*Requirements*: Gather every line of the data below that contains the string "coordinates", matching case exactly.

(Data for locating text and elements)
** START **

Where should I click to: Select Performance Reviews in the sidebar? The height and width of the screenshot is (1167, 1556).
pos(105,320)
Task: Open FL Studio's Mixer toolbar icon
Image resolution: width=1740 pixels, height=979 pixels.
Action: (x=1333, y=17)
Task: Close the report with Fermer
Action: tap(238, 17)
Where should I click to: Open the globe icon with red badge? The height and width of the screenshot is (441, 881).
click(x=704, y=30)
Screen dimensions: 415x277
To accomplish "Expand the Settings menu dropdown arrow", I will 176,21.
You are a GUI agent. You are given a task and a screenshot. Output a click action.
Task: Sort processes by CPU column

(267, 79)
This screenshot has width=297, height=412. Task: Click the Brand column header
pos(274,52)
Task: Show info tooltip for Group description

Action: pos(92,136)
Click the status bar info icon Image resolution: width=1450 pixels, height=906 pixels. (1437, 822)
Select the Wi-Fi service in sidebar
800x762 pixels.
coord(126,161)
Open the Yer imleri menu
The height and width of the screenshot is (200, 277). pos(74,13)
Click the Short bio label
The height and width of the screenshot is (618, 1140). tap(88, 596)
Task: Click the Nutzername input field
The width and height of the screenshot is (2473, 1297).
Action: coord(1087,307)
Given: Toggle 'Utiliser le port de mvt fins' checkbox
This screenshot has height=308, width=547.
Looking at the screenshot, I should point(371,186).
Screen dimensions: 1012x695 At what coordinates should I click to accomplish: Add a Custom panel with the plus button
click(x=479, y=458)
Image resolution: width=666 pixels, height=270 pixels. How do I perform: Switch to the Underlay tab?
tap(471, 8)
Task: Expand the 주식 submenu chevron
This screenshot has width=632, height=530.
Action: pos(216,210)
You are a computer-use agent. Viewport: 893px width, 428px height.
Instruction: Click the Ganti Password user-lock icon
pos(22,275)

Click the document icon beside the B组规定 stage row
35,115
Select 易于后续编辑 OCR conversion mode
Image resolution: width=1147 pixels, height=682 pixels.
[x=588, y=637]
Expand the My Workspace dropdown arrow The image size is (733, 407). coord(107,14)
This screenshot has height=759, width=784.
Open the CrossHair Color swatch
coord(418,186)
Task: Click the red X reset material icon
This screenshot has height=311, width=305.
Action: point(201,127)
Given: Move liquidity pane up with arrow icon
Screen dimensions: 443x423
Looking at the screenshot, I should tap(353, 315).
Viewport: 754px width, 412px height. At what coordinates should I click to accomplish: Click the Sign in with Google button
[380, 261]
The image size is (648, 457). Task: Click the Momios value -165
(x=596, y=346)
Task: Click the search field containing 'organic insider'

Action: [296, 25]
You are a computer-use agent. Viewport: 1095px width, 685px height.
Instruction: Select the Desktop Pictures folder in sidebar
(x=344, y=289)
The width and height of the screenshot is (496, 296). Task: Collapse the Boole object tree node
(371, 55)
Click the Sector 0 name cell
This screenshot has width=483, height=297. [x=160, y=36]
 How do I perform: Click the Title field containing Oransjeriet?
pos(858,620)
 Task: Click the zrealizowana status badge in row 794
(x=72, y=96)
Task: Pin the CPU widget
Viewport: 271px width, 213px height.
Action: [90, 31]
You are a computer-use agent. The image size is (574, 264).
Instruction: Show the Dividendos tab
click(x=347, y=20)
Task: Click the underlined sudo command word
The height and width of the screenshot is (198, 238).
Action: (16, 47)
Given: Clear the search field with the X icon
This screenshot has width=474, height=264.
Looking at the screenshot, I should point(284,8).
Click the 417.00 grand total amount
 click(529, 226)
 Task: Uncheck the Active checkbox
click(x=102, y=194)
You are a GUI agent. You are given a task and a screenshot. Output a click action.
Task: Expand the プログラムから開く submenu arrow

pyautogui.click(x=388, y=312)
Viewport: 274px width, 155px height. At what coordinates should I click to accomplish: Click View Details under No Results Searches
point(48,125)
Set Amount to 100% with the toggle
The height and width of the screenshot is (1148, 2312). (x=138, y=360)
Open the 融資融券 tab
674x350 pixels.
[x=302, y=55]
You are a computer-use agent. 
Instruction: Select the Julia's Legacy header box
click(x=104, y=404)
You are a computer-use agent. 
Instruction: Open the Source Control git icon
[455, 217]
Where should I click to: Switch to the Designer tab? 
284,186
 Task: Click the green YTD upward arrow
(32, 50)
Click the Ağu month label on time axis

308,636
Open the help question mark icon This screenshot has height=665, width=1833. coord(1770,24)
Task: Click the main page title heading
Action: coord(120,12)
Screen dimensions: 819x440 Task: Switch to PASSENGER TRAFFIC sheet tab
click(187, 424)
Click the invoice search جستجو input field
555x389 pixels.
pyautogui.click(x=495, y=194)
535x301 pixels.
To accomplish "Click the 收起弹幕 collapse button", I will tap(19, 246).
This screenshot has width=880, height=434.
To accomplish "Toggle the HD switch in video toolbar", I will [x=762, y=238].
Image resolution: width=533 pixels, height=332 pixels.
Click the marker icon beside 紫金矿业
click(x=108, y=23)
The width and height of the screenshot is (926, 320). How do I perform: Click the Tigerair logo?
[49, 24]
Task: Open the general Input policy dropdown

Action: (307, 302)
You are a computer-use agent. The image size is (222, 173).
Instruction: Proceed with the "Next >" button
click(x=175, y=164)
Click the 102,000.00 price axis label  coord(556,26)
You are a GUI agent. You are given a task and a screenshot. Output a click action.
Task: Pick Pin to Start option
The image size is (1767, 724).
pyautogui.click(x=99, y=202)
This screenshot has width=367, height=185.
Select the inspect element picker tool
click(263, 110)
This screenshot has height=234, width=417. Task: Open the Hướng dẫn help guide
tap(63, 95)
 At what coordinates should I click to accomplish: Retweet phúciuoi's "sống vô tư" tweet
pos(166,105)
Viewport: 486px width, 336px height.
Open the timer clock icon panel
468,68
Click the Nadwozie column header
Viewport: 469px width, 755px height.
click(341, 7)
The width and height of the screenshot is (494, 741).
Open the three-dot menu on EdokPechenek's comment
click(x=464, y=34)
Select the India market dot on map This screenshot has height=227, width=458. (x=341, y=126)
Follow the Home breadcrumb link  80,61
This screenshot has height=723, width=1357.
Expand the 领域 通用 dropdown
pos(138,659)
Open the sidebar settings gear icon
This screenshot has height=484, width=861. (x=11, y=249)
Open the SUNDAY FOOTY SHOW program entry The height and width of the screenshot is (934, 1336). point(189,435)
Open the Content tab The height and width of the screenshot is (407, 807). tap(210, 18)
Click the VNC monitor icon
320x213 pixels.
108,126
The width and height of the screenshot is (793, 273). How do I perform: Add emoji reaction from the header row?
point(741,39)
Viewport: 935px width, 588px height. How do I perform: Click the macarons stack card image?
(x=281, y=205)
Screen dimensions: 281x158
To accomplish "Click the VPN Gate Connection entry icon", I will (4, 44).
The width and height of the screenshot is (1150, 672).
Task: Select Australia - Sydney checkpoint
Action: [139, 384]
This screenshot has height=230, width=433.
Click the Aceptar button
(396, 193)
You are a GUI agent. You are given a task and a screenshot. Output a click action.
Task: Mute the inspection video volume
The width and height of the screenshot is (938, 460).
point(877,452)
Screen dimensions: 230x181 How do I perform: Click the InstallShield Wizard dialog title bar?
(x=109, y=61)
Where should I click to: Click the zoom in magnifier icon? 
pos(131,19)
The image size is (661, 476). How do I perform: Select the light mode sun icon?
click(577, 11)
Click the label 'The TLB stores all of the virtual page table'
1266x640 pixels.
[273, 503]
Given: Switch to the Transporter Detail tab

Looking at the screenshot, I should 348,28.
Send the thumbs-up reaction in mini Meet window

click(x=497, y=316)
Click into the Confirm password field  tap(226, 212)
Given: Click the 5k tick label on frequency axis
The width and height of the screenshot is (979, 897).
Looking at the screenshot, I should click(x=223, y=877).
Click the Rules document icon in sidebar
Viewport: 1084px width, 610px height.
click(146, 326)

** END **

*The result*:
Screen dimensions: 1012x695 At what coordinates should I click to accomplish: Add a Custom panel with the plus button
Viewport: 754px width, 412px height. At what coordinates should I click to accomplish: Click the Sign in with Google button
Viewport: 274px width, 155px height. At what coordinates should I click to accomplish: Click View Details under No Results Searches
 At what coordinates should I click to accomplish: Retweet phúciuoi's "sống vô tư" tweet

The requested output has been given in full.